[Given information start]
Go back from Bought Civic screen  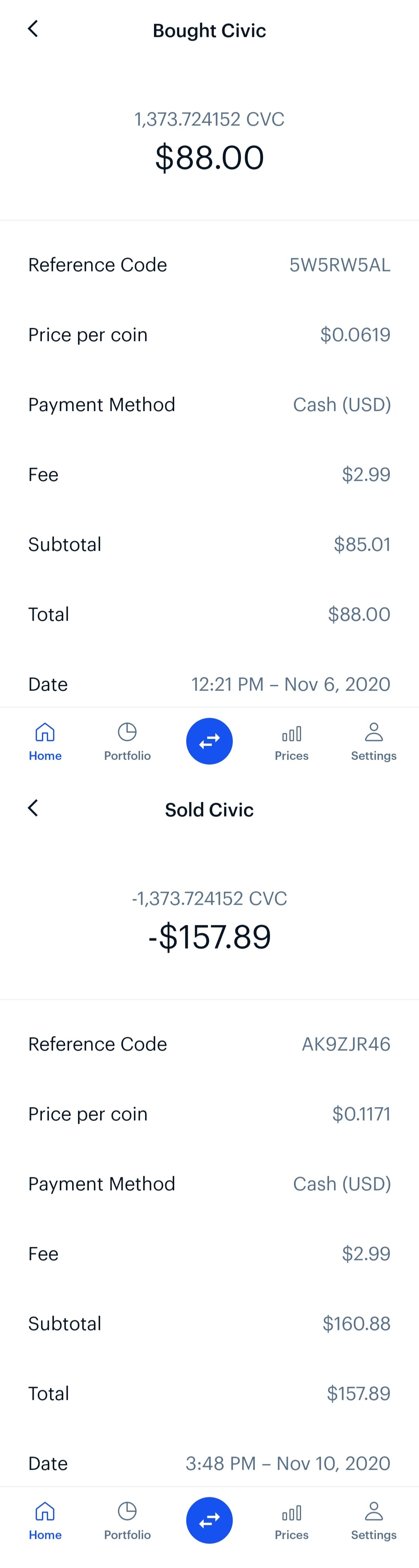tap(33, 29)
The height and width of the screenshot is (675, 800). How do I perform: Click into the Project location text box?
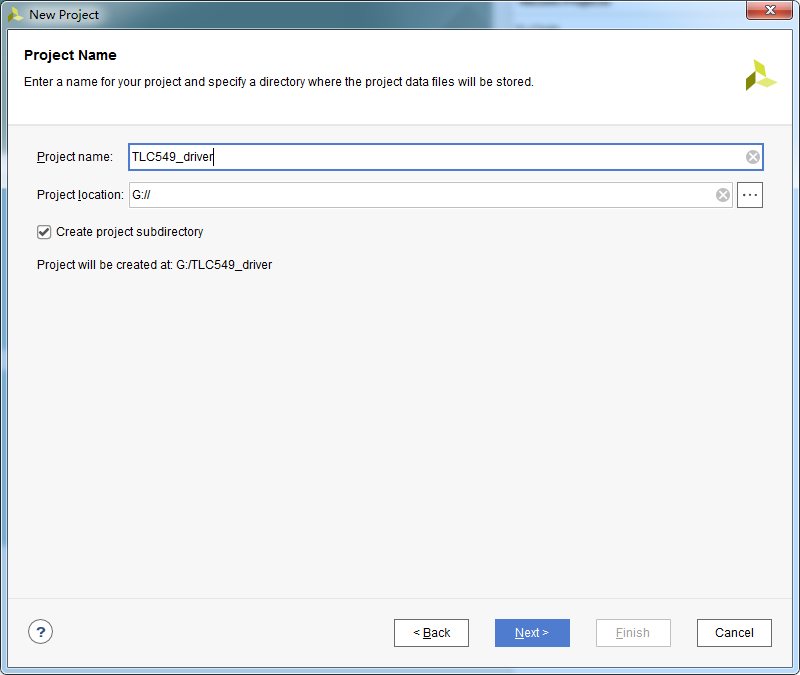point(420,195)
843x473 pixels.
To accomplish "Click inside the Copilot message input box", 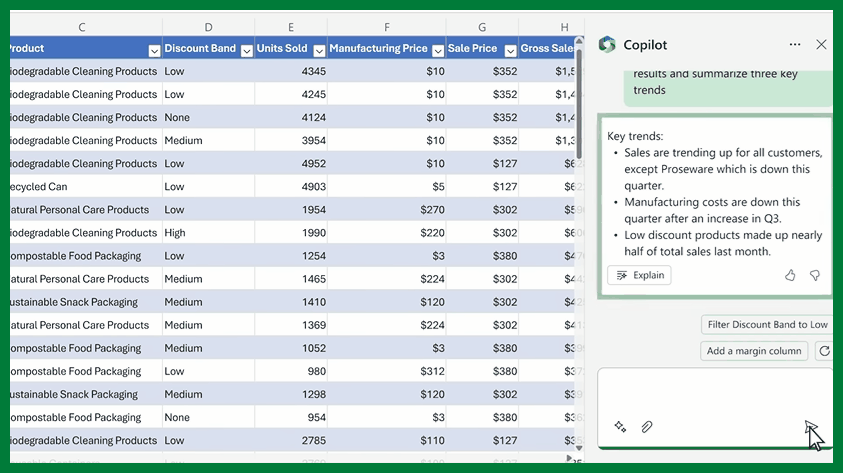I will tap(712, 390).
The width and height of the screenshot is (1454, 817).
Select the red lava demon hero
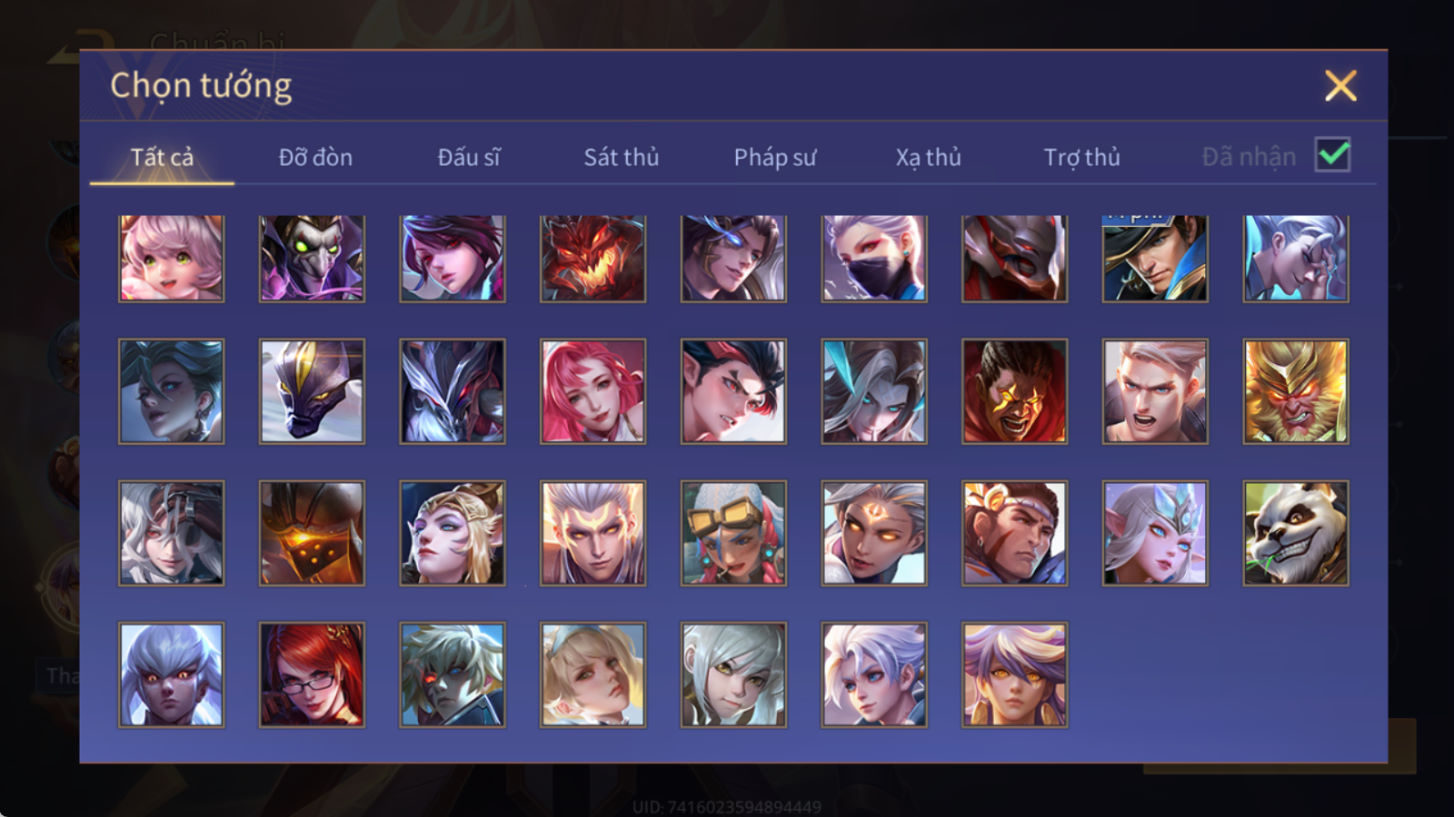point(593,258)
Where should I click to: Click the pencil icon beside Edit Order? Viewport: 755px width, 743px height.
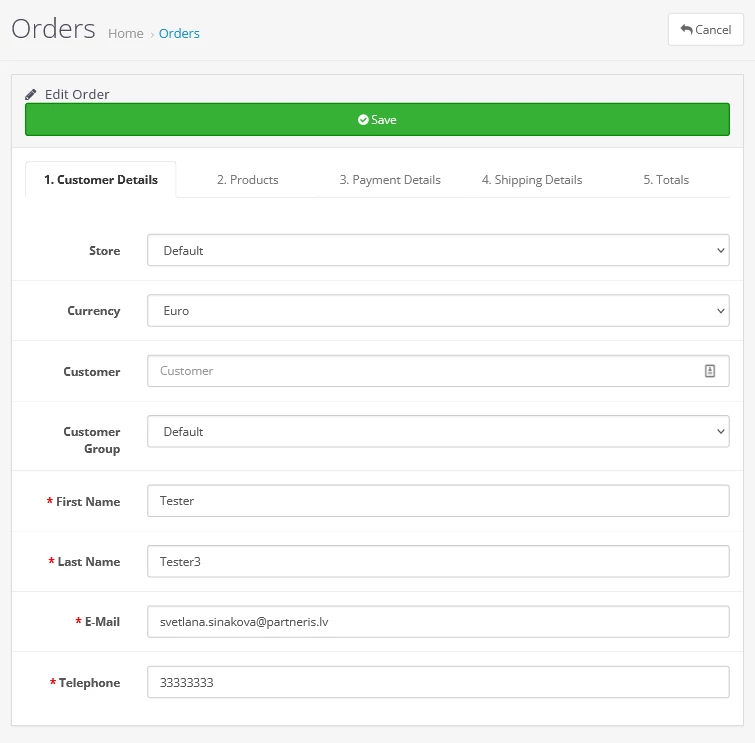(31, 94)
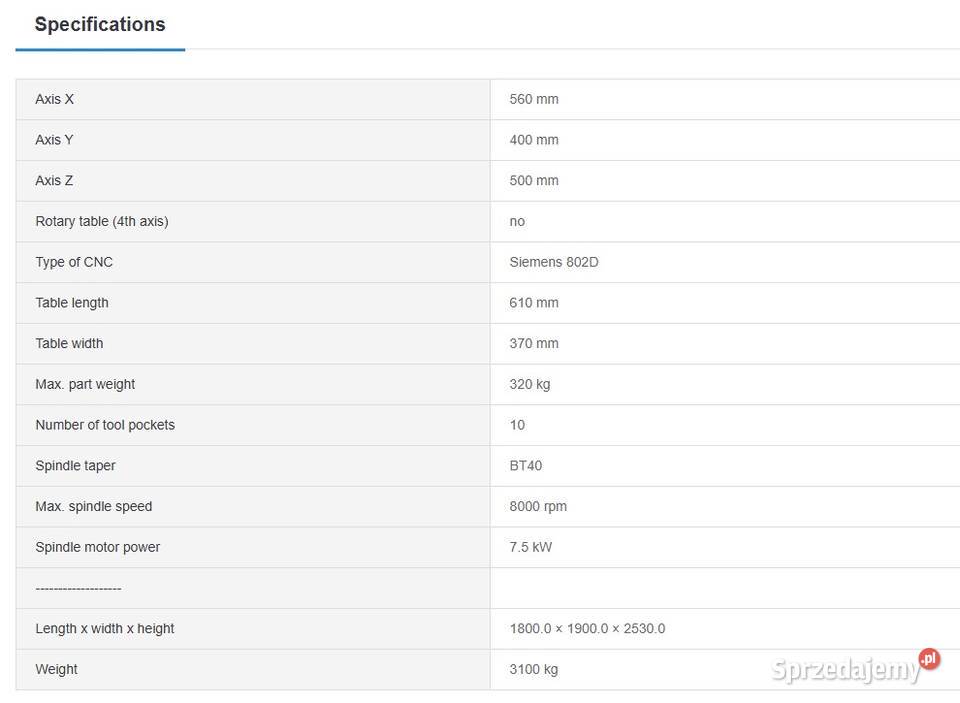The height and width of the screenshot is (703, 960).
Task: Select the Rotary table (4th axis) label
Action: click(x=102, y=221)
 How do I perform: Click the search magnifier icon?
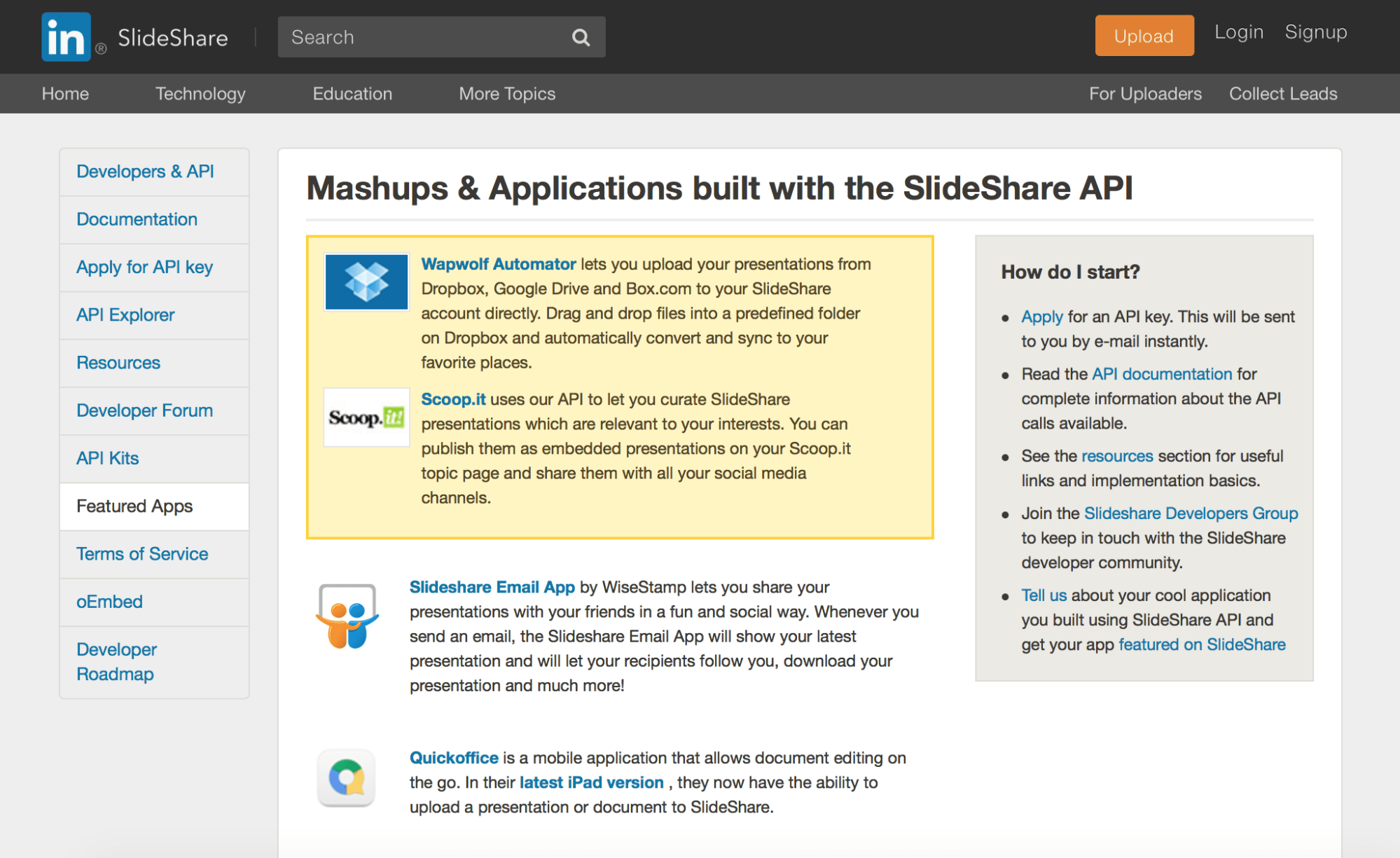(580, 36)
[Given information end]
Instructions for the task: Please repeat the items exactly, from the line containing "The width and" up to and including the last line of the items, leaving the pictures out of your answer.

Worked solution:
The width and height of the screenshot is (1454, 817).
Select the red lava demon hero
point(593,258)
Where should I click to: Click the pencil icon beside Edit Order? Viewport: 755px width, 743px height.
(31, 94)
The height and width of the screenshot is (703, 960).
Task: Select the Rotary table (4th axis) label
Action: click(x=102, y=221)
 How do I perform: Click the search magnifier icon?
(580, 36)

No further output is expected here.